# [Bereitgestellter Text]
* * *

Interview mit Helena Ramsbacher
Unser Interview der Woche führten wir dieses Mal im Frühstückssalon des gerade eben renovierten Hotel Das Tyrol auf der Wiener Mariahilfer Straße. Uns gegenüber: die Besitzerin Helena Ramsbacher. Die sympathische Kärntnerin ist nicht nur Chefin und Eigentümerin des Boutiquehotels in Wien, sondern auch des Hotel Lemongarden in Kroatien. Bei hervorragenden Eggs Benedict (die hier “Franz Joseph” heißen), gegessen mit güldenem Besteck, unterhalten wir uns über die persönlichen Reisevorlieben der Hotelierin und über die Zukunft des Tourismus.
Frau Ramsbacher, wohin ging Ihre letzte Reise?
Ins Baskenland. Das habe ich mir bewusst ausgesucht, weil ich noch nie das Bilbao Musuem gesehen habe. Es war mir so eine Freude, weil dort nichts überlaufen war, man konnte noch so richtig das Leben der Spanier mitkriegen. Diese Pinxos-Bars in der Altstadt von San Sebastian mit Menschen aller Generationen, das hat mich schon fasziniert. Und diese Lebensfreude! Das Essen war auch eine Offenbarung. So macht Tourismus Freude. Das spanische Hinterland hat mich wieder ein bisschen mit dem ganzen Land versöhnt.
Womit bringt man Sie auf Reisen auf die Palme?
Mit Massentourismus! Wenn keine Einheimischen mehr da sind, dann mag ich nicht mehr. Dann ist das ein Ort, den ich abhake und von dem ich mit einem schlechten Gefühl wieder heimfahre. Ich möchte nicht nur unter Touristen sein.

* * *

[Quelldaten]
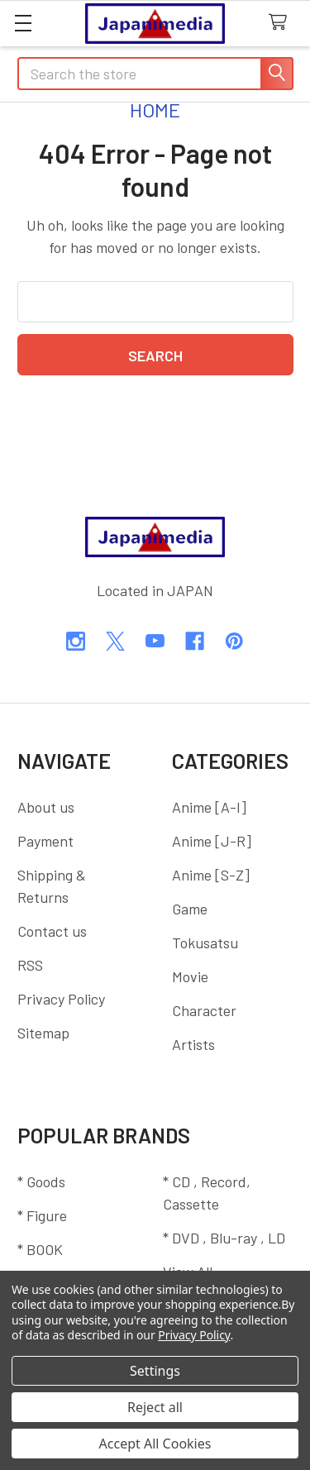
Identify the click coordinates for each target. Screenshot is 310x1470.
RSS (30, 965)
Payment (45, 841)
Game (189, 909)
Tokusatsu (205, 942)
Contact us (52, 931)
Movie (190, 976)
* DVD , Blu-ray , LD (224, 1238)
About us (45, 807)
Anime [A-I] (209, 807)
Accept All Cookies (155, 1443)
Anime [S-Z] (211, 875)
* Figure (42, 1215)
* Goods (41, 1181)
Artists (193, 1044)
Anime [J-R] (211, 841)
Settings (155, 1371)
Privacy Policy (61, 999)
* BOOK (40, 1249)
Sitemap (43, 1033)
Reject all (155, 1407)
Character (204, 1010)
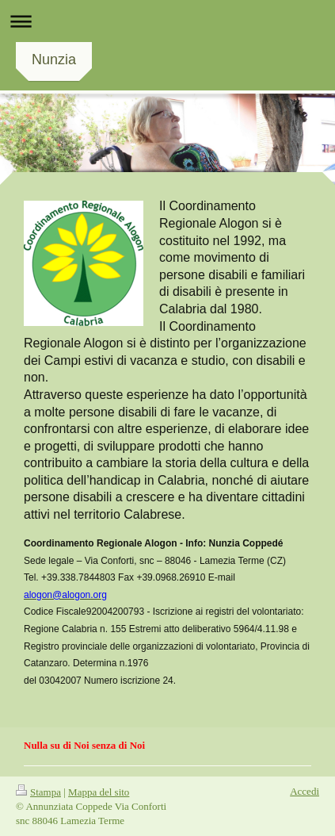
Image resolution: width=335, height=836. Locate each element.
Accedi (304, 791)
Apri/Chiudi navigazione (167, 21)
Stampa (38, 792)
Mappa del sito (98, 792)
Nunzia (54, 59)
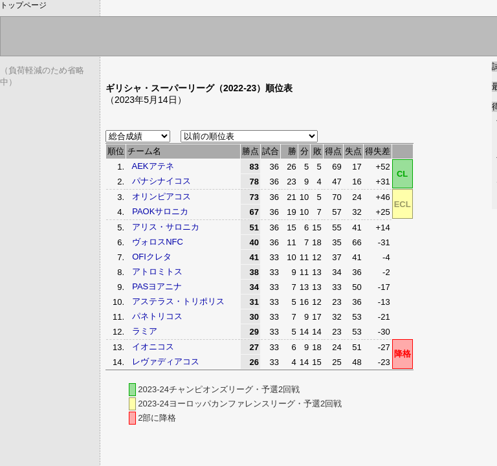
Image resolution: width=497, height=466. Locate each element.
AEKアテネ (153, 166)
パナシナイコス (161, 181)
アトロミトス (157, 271)
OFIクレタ (151, 256)
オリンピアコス (161, 196)
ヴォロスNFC (157, 242)
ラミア (144, 331)
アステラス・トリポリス (178, 301)
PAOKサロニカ (160, 211)
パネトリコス (157, 316)
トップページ (23, 5)
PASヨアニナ (157, 286)
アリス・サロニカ (165, 227)
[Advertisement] (256, 66)
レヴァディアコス (165, 361)
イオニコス (153, 346)
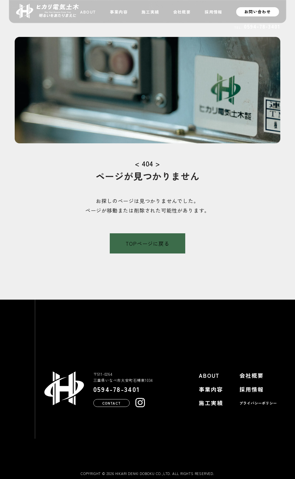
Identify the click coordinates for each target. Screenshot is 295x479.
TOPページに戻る (147, 243)
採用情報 (213, 12)
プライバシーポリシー (258, 403)
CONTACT (111, 402)
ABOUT (88, 12)
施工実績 (150, 12)
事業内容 (119, 12)
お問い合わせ (257, 11)
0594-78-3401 (262, 26)
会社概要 (182, 12)
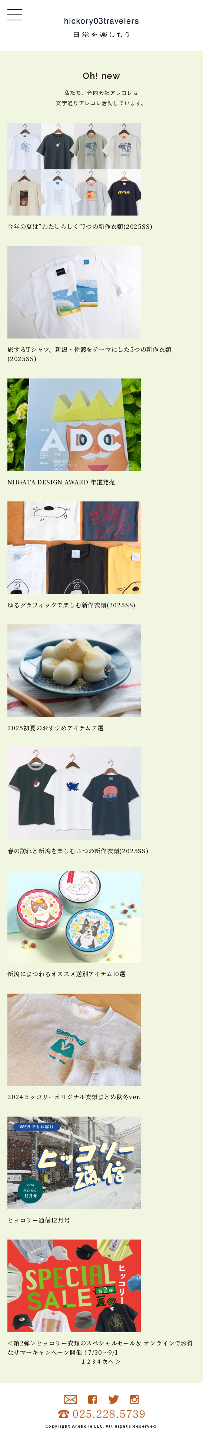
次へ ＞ (111, 1361)
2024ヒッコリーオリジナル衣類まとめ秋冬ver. (74, 1097)
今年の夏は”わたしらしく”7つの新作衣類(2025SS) (79, 226)
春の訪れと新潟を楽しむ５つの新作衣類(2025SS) (78, 851)
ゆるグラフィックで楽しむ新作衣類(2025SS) (71, 605)
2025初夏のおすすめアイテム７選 (55, 728)
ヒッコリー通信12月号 (38, 1220)
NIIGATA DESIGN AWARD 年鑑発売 (61, 482)
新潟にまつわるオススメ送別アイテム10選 (66, 974)
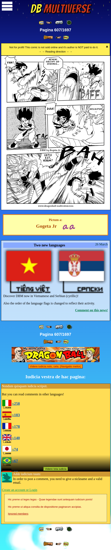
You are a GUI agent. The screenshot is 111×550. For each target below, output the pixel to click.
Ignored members (18, 513)
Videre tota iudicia (55, 468)
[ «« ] (42, 22)
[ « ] (59, 22)
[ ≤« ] (49, 22)
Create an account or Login (19, 490)
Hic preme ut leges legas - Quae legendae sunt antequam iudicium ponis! (50, 499)
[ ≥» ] (59, 37)
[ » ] (48, 37)
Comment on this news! (91, 310)
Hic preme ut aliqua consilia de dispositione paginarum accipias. (45, 506)
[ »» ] (66, 37)
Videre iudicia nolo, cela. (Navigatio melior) (55, 366)
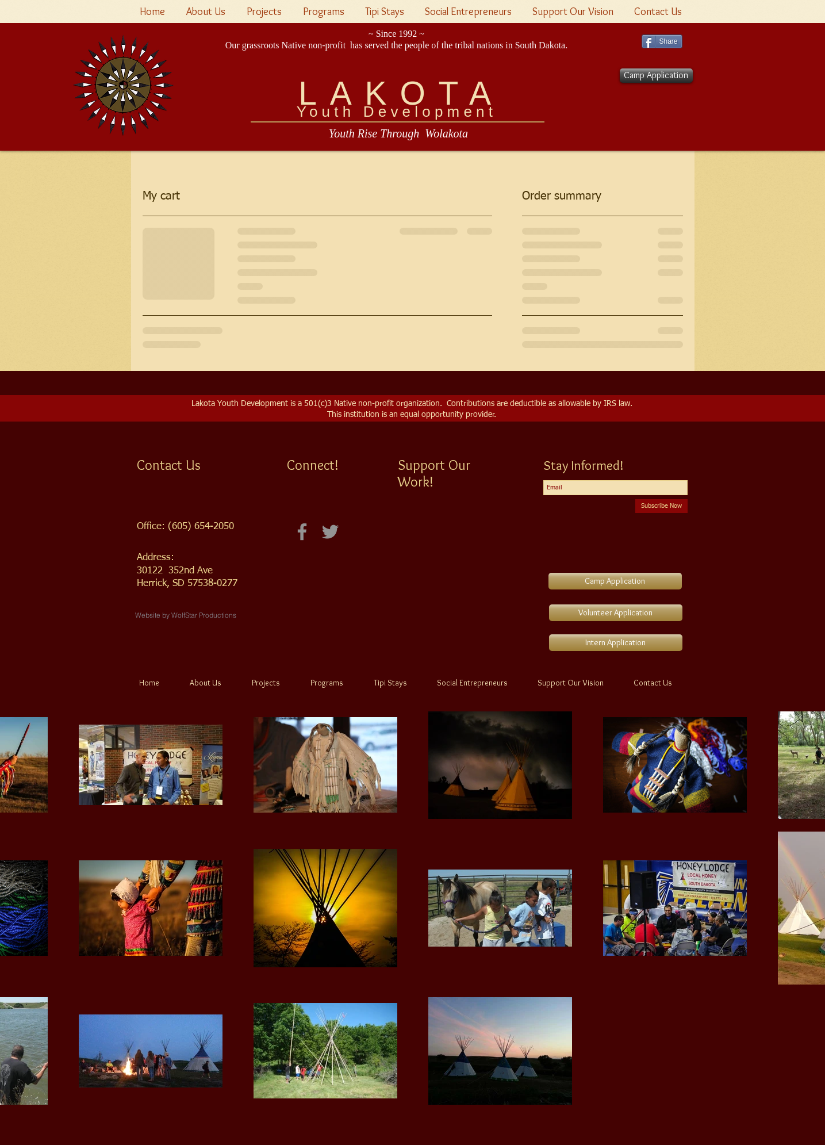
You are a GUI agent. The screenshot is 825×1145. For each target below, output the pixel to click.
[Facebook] (302, 531)
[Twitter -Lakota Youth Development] (330, 531)
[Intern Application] (615, 642)
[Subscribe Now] (661, 506)
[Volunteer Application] (615, 612)
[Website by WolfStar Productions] (186, 615)
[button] (266, 11)
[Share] (662, 41)
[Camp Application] (656, 75)
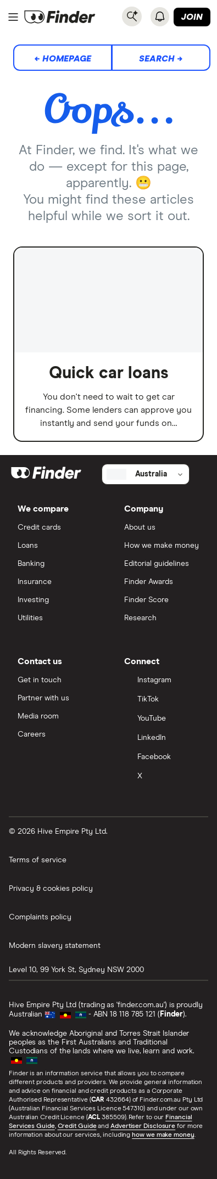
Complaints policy (40, 917)
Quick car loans (109, 373)
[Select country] (146, 474)
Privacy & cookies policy (51, 888)
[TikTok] (162, 700)
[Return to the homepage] (60, 17)
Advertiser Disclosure (142, 1126)
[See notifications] (160, 16)
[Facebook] (162, 757)
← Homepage (62, 58)
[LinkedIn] (162, 738)
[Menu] (13, 17)
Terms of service (37, 860)
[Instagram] (162, 681)
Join (192, 17)
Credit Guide (77, 1126)
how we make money (163, 1135)
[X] (162, 777)
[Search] (132, 16)
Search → (161, 58)
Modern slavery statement (55, 946)
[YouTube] (162, 719)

* * *

# [Aufgabenstellung]
Wiederholen Sie aus dem Interview mit Helena Ramsbacher wortgetreu alles von „Womit bringt man“ bis hinunter zu „unter Touristen sein.“. Die Zeilen spielen hierfür keine Rolle.

# [Ausgabe zur Aufgabe]
Womit bringt man Sie auf Reisen auf die Palme?
Mit Massentourismus! Wenn keine Einheimischen mehr da sind, dann mag ich nicht mehr. Dann ist das ein Ort, den ich abhake und von dem ich mit einem schlechten Gefühl wieder heimfahre. Ich möchte nicht nur unter Touristen sein.